In political-speak, my poll always turns out better for me than yours.
Last weekend, the Boston Globe published a poll that showed Mayor Menino a comfortable 20 points ahead in the race to be Boston's Mayor. However, Boston Phoenix reporter David Bernstein rained on the Globe's parade, citing a poll released by the Mayor's opponent, Michael Flaherty, showing the race as being far tighter (though the Mayor still led by seven points, which is not exactly a small margin).
It should not surprise anyone that Flaherty's team felt the race was closer than the Globe's poll indicated. Here's where it gets interesting, though. Bernstein concluded, "I think the race looks much more like Flaherty's poll than the Globe's."
As an observer, I must say that Bernstein's conclusion is somewhat baffling. Why would a reporter trust a poll released by one of the candidates over a poll conducted by another publication?
I actually sent Mr. Bernstein a Facebook message asking him why he trusted Flaherty's numbers so much. I will update this post if he gets back to me.
I also have not seen the actual data related to Flaherty's poll. However, based on a college course on research, there are other questions and concerns I have.

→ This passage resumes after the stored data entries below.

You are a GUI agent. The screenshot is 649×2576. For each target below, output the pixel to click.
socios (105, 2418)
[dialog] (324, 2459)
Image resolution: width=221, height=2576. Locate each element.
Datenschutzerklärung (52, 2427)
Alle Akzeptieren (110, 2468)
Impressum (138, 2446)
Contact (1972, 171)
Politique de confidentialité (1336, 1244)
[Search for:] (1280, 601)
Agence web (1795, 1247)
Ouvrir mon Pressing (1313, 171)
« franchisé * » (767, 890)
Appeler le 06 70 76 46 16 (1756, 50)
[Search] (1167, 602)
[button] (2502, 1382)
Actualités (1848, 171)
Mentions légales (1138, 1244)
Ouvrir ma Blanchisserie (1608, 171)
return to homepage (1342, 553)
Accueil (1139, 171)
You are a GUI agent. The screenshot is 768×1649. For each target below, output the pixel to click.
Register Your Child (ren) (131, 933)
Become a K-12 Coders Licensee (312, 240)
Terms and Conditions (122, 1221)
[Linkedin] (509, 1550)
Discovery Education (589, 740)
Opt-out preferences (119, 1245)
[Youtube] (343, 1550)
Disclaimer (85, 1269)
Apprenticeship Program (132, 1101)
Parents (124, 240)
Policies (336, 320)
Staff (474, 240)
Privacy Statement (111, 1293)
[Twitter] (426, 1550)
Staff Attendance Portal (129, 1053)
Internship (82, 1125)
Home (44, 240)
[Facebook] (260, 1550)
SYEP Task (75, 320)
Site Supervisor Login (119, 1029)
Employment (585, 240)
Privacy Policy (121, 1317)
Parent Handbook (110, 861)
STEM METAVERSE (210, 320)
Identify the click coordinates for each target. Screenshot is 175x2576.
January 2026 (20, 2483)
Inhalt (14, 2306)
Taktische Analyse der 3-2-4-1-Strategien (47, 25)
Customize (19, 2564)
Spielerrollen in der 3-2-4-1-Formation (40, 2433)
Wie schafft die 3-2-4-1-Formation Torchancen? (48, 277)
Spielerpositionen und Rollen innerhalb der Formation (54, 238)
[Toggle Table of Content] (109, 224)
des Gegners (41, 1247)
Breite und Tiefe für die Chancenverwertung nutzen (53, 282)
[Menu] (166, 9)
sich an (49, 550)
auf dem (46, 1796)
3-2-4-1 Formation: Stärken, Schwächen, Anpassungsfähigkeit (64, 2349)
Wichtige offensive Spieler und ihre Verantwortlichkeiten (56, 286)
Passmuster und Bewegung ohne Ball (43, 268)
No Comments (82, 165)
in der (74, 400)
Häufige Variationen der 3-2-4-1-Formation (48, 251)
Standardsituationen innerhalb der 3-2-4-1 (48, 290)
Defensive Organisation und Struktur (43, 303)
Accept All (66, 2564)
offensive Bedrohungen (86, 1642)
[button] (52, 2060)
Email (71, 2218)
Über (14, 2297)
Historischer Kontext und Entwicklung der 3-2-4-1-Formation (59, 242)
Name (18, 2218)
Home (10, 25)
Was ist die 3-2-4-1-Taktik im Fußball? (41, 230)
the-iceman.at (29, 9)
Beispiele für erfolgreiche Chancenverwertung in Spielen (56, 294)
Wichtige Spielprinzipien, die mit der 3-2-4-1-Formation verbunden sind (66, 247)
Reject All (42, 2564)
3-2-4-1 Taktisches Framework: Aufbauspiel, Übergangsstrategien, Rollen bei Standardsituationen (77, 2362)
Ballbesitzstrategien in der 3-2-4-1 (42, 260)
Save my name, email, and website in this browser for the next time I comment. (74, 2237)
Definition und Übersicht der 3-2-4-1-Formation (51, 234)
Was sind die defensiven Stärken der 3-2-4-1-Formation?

One example: Poll results are influenced by how questions are asked. What would stop the Flaherty camp from asking a few questions during the poll that might cast doubt on the Mayor before asking for the voter's preference in the election. After hearing something negative about a candidate posed as a question, the voter is more likely to lean away from that candidate.
I certainly don't blame any campaign from using this style, and I am not saying the Flaherty camp used this tactic in this case. However, it's one reason why we should all be trained not to trust polls released by a given campaign.
Editor's Note: I am volunteering for Mayor Menino's campaign in this election.